Perche allora il Belpaese è in coma?
«L’Italia ha avuto per anni un governo che ha esercitato una politica espansiva nel settore pubblico riducendo al contempo il carico fiscale. E alla fine il premier Silvio Berlusconi ha detto che il suo governo non era responsabile della crisi né dell’aumento dei debiti. Non è certo l’euro la causa della crisi».
Ma l’euro è una valuta stabile?
«L’euro è forte. Sono le disparità economiche a indebolire l’eurozona. Ed è interesse della Germania riassestare gli squilibri nella Ue».
L’euro è un destino o, come dice il poeta Enzensberger, si viveva bene anche senza?
«Per il passato avrà ragione Enzensberger. Oggi però senza l’euro vivremmo peggio. È stato stimato che reintrodurre il marco costerebbe 2 mila miliardi. Senza contare i disastri sociali di un fallimento dell’euro».
Beppe Grillo dice che l’ Italia è già fuori dall’eurozona. Può fallire l’Italia, e l’euro no?
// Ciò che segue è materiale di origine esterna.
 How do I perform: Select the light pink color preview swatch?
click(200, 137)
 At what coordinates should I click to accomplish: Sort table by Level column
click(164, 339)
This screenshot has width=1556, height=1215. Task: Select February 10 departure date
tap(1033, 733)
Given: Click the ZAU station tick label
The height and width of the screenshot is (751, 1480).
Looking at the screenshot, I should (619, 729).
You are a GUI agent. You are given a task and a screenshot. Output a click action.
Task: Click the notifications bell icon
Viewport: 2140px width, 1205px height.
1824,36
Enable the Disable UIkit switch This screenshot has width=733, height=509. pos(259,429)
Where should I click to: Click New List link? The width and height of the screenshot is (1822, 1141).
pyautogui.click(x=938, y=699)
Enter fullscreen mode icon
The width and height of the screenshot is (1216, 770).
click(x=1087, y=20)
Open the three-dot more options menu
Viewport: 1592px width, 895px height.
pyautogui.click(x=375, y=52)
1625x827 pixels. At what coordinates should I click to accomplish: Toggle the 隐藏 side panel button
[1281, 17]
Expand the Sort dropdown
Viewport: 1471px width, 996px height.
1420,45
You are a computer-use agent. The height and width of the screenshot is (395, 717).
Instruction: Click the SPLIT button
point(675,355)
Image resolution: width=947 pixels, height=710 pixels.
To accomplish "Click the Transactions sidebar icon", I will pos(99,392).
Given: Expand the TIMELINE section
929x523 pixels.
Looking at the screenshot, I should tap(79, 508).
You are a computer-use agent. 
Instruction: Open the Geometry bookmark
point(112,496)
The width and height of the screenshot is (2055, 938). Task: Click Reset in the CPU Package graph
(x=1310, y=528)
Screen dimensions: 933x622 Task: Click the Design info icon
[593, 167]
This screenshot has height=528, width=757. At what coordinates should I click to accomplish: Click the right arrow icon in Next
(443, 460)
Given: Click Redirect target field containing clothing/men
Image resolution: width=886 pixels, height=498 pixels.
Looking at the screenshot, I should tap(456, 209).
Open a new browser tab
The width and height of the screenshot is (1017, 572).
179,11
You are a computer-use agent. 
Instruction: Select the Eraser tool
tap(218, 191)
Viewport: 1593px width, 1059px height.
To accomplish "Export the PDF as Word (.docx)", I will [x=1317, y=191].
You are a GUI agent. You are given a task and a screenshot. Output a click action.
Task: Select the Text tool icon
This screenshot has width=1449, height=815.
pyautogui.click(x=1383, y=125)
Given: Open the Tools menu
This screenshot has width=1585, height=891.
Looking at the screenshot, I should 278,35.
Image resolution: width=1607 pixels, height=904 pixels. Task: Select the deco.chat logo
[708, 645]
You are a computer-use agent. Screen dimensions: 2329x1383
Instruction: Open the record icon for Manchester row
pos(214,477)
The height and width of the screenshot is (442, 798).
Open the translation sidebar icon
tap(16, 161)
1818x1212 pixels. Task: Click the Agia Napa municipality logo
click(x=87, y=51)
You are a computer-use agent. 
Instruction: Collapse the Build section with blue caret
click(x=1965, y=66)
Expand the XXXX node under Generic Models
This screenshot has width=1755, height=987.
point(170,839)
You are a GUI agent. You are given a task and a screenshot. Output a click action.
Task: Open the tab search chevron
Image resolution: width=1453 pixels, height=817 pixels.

«Credo nell’Italia, ne sono sempre stato affascinato. Credo alla vostra grande fantasia e anche alla forza della vostra economia. Grillo deve decidersi: vuole che l’Italia si riprenda o che il suo partito cresca? Se si ha il 25 per cento dei voti bisogna assumersi certe responsabilità. Dovrebbe prendere esempio da Gerhard Schröder per il quale fare politica significava pensare prima al bene del Paese, e poi a quello del partito. Ha perso il potere per questo, ma le sue riforme hanno portato la Germania molto avanti».
Una Grosse Koalition può funzionare in Italia?
«In Germania ogni governo deve confrontarsi con la Camera dei Länder. In quanto sistema federale siamo costituzionalmente basati sul consenso e sul compromesso».
Queste virtù sono esportabili in Italia?
«Di fatto ora in Italia c’è una Grosse Koalition al governo. E con una maggioranza per realizzare le riforme del paese. Era questo che mancava al governo Monti».
A Monti mancava la maggioranza o la legittimazione?
«Monti ha il merito d’aver ridato ai mercati la fiducia nell’Italia, e una certa serietà alla vostra politica. Ma i governi vivono della legittimazione popolare, in tal senso il governo Letta poggia su una base migliore del precedente».